KR101085101B1 - P-type Metal oxide-carbon nanotube composite film for organic solar cell, the method for preparation of P-type metal oxide-carbon nanotube composite film and organic solar cell with enhanced light to electric energy conversion using thereof - Google Patents

Abstract

The present invention relates to a metal oxide-carbon nanotube composite film used as a P-type conductive film of an organic solar cell, a method of manufacturing the same, and an organic solar cell having improved photoelectric conversion efficiency using the same, and more particularly to a single-walled carbon nanotube. Metal oxide-carbon nanotube composite film, single-walled carbon, used as a P-type conductive film of an organic solar cell, prepared by dispersing in an organic solvent, followed by dispersing by adding a metal oxide to prepare a composite solution, and then depositing on a substrate. Dispersing the nanotubes in an organic solvent (step 1); Preparing a composite solution by adding and dispersing a metal oxide to the mixed solution prepared in step 1 (step 2); And a method of preparing a metal oxide-carbon nanotube composite film and a substrate / electrode / photoactive layer, which are used as a P-type conductive film of an organic solar cell, including depositing the composite solution prepared in Step 2 on a substrate (Step 3). In an organic solar cell stacked in the order of / P type conductive film / electrode, the P type conductive film is prepared by dispersing a single-walled carbon nanotube in an organic solvent and then adding a metal oxide to prepare a composite solution. The present invention relates to an organic solar cell having improved photoelectric conversion efficiency, which is a metal oxide-carbon nanotube composite film prepared by evaporation.

Description

Metal oxide-carbon nanotube composite film used as P-type conductive film of organic solar cell, manufacturing method thereof and organic photovoltaic cell with improved photoelectric conversion efficiency {P-type Metal oxide-carbon nanotube composite film for organic solar cell, the method for preparation of P-type metal oxide-carbon nanotube composite film and organic solar cell with enhanced light to electric energy conversion using Julia}

The present invention relates to a metal oxide-carbon nanotube composite film used as a P-type conductive film of an organic solar cell, a manufacturing method thereof, and an organic solar cell having improved photoelectric conversion efficiency using the same.

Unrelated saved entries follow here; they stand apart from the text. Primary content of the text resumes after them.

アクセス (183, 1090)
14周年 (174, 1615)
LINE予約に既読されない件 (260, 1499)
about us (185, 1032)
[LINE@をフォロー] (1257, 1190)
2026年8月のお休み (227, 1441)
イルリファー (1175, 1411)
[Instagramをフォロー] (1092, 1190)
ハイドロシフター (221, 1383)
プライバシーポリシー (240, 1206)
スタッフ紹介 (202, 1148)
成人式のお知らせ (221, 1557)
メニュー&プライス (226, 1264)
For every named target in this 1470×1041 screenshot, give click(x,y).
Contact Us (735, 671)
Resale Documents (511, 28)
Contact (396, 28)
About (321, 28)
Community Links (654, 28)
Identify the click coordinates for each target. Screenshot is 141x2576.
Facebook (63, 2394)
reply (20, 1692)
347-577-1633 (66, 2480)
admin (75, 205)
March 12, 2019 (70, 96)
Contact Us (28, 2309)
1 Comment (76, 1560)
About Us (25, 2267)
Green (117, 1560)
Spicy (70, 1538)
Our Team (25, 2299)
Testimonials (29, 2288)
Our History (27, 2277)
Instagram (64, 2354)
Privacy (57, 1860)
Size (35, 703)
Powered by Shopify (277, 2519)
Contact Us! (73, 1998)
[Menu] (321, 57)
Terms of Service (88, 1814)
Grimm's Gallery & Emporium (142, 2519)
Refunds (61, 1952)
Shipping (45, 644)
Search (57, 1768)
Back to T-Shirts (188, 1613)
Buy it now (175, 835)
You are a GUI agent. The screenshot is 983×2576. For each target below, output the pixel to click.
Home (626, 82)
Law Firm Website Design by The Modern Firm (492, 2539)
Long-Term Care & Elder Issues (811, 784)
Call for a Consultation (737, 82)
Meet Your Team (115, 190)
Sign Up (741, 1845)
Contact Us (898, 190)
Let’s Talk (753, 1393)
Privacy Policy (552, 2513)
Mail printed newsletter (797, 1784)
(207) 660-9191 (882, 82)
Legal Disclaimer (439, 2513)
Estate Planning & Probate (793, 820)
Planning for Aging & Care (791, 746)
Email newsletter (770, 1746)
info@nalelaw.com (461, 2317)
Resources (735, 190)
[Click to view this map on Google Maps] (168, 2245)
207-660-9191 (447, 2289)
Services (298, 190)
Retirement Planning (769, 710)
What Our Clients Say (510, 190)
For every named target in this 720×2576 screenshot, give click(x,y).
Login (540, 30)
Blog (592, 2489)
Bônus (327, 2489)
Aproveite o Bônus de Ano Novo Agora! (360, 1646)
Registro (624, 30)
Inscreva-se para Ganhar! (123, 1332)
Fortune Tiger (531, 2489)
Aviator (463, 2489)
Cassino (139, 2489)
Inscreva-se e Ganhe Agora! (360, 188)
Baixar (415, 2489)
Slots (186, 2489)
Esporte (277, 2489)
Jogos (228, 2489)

The organic solar cell currently manufactured generally includes a photoactive layer capable of generating electrons and holes, and a PCBM that easily moves generated electrons and holes to a counter electrode, as shown in FIG. 1. Or PEDOT: PSS layer is inserted and has the same structure as substrate / electrode (ITO) / photoactive layer / charge transfer layer / electrode (Al) and is generally called an organic solar cell having a regular structure.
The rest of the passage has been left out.